- Available data
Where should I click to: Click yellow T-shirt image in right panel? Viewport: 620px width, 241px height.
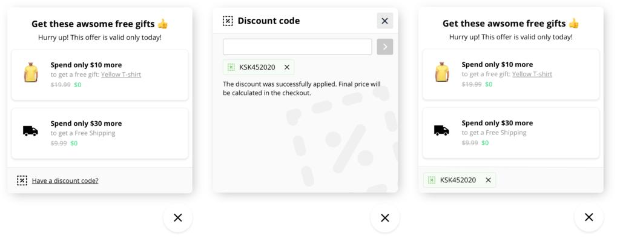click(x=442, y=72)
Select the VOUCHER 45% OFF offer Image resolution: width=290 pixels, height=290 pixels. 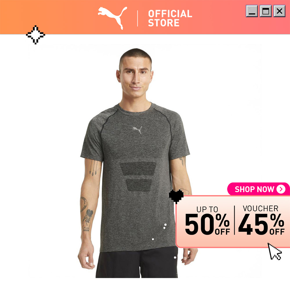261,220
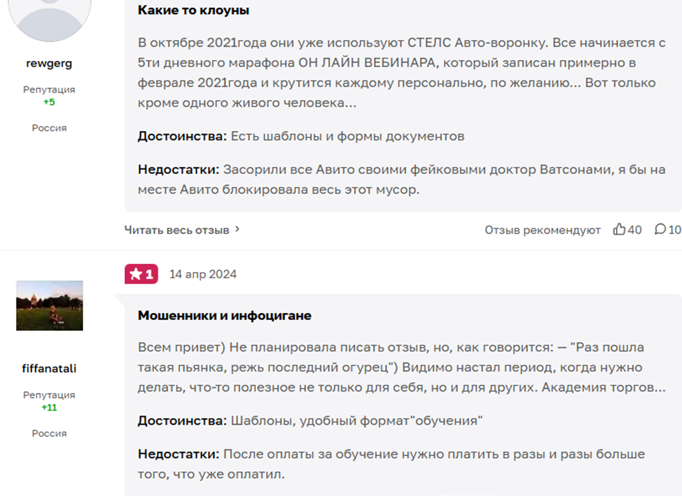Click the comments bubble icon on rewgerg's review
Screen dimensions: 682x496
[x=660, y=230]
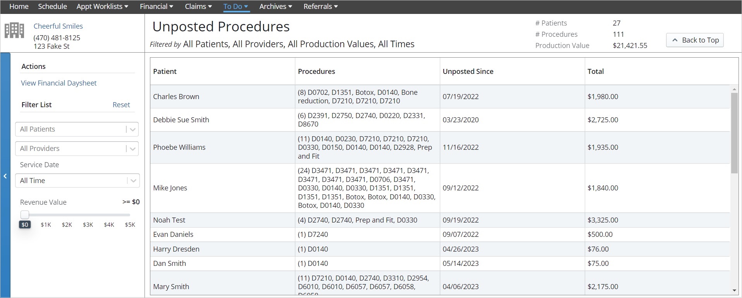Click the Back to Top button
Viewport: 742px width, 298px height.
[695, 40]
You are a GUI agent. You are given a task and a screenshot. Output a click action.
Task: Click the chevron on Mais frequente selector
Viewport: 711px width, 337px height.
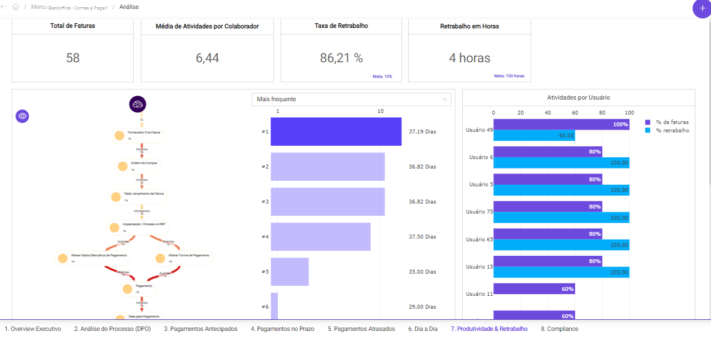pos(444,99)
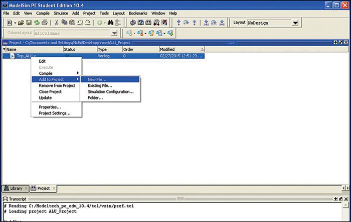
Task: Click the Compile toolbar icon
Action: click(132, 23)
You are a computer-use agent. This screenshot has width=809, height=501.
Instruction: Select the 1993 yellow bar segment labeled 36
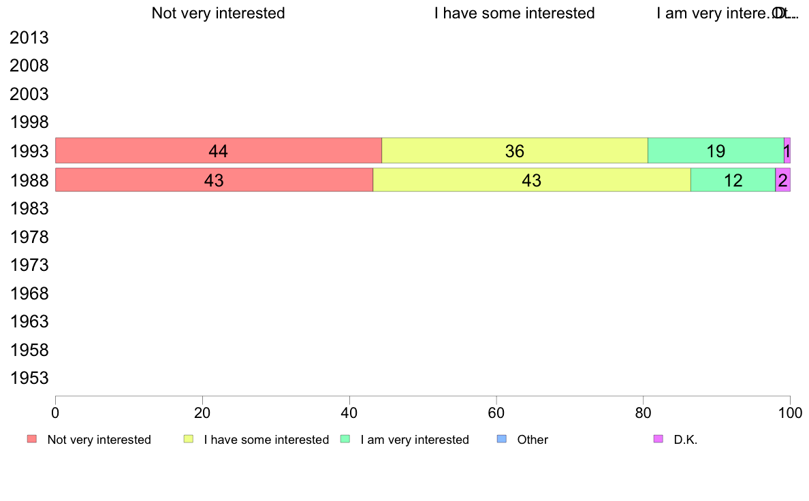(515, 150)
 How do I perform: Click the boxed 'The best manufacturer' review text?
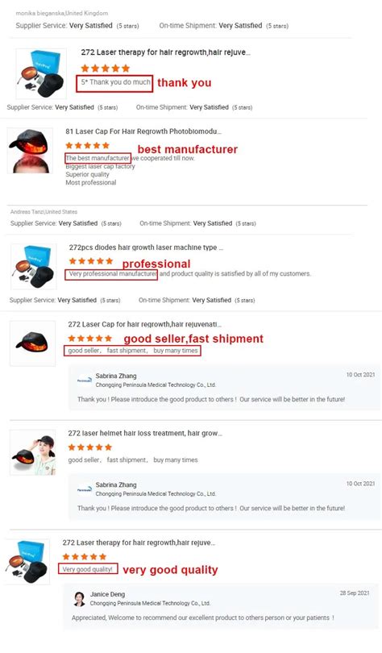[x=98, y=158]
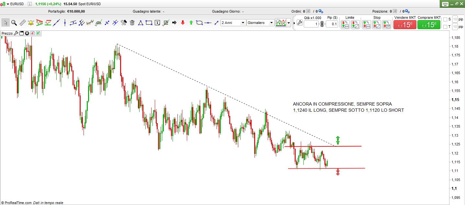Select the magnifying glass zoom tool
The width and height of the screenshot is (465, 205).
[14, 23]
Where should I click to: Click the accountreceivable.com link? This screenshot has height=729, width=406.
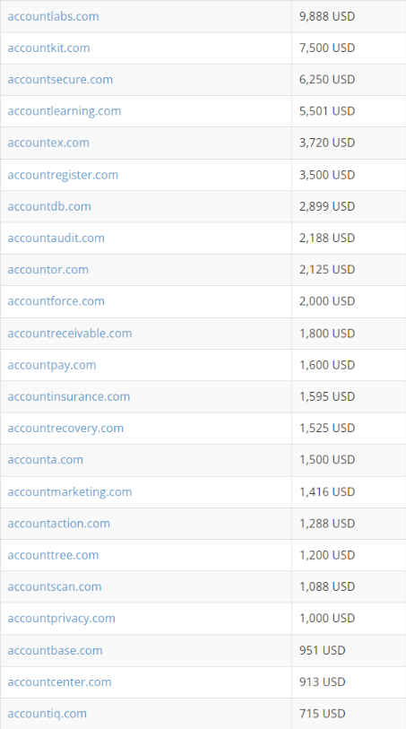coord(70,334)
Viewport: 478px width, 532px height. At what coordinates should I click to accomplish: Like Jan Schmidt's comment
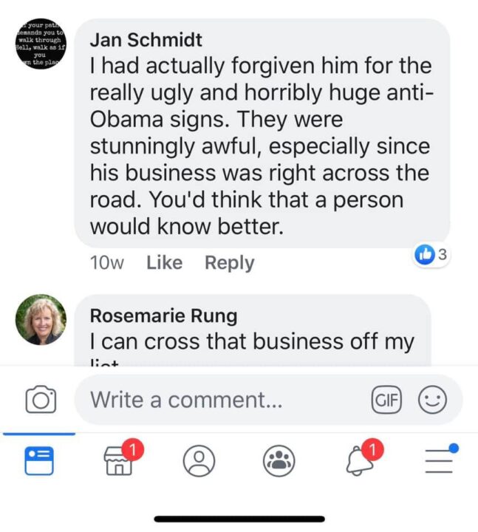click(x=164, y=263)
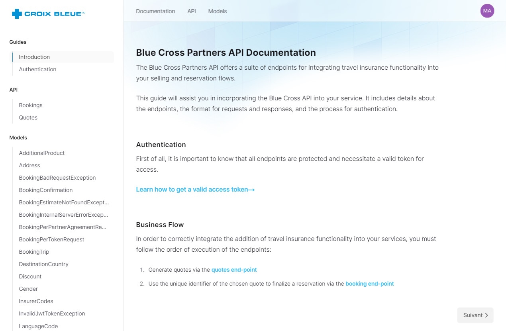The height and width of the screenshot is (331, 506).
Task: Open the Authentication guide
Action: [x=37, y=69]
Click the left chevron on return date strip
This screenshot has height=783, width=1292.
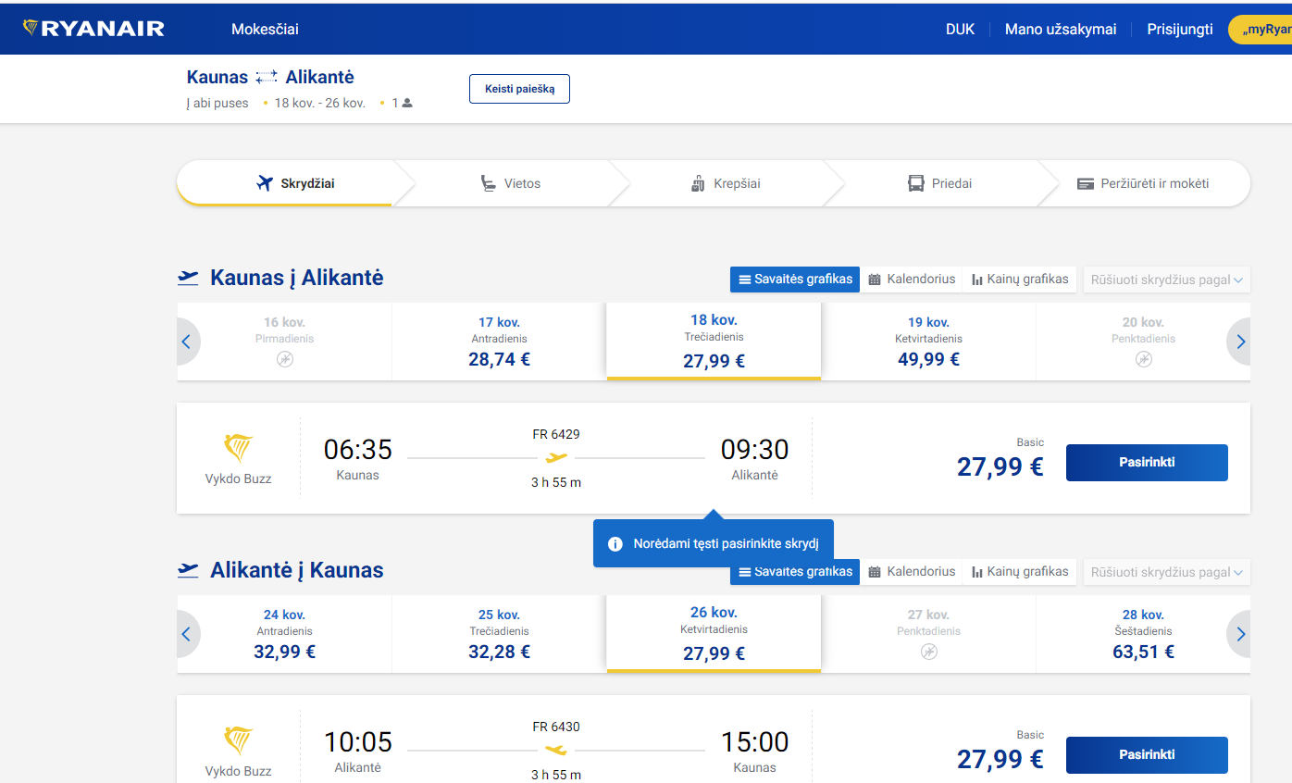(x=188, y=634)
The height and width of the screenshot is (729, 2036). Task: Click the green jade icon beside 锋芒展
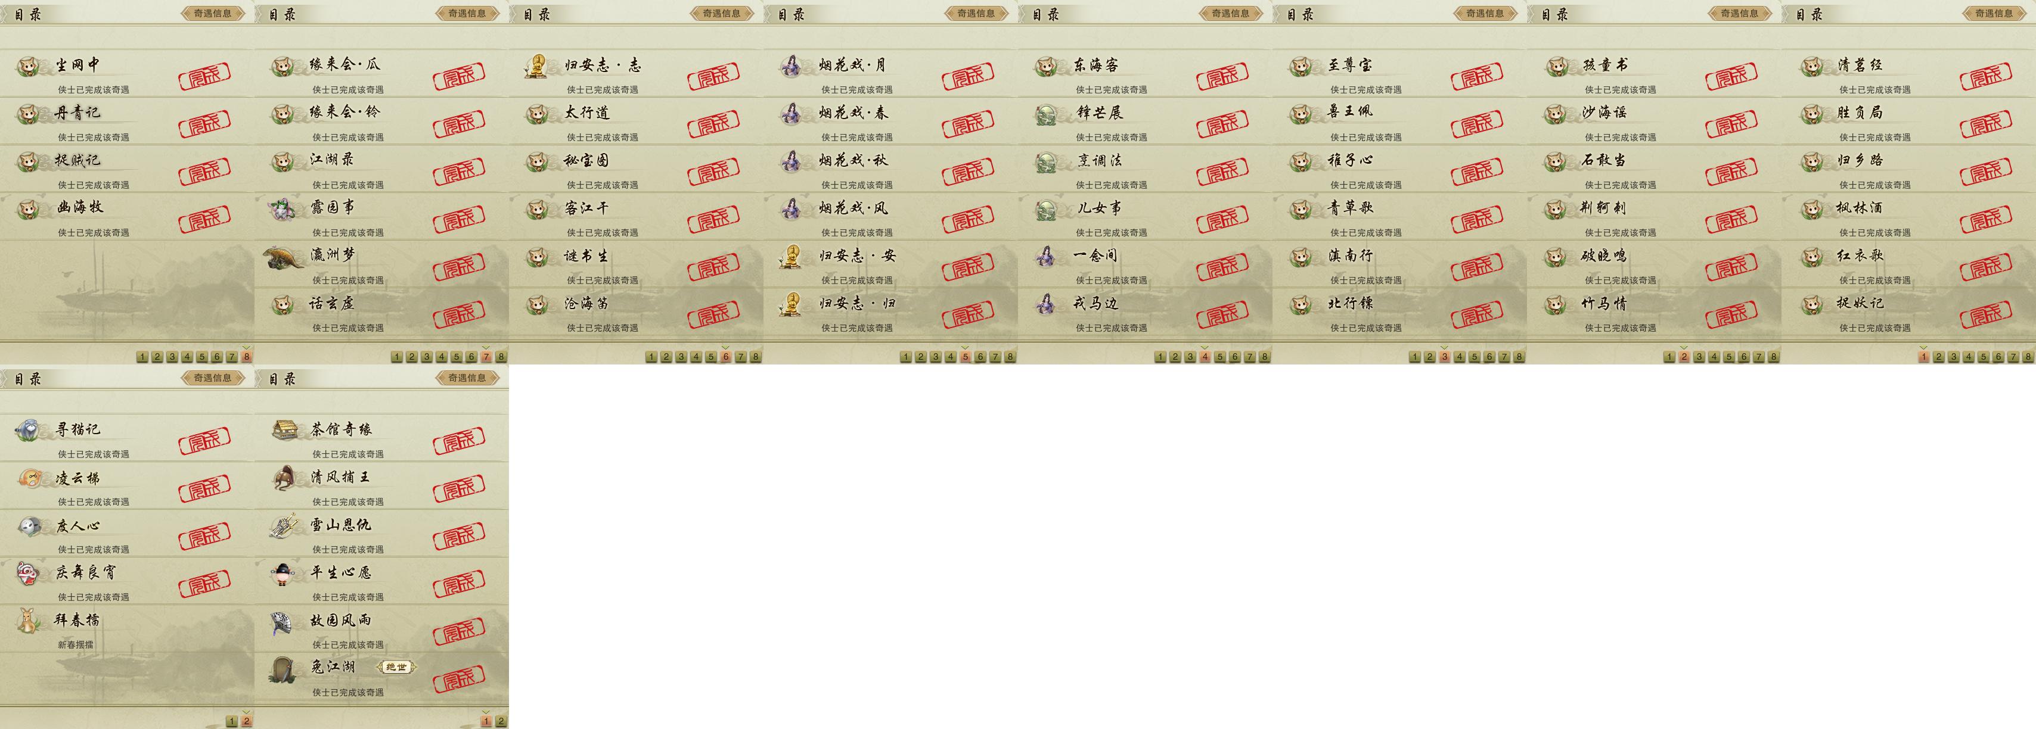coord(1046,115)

- Activity
Give the number of lines in the material above that contain the word "agent", and add nothing.

- Answer for the task
2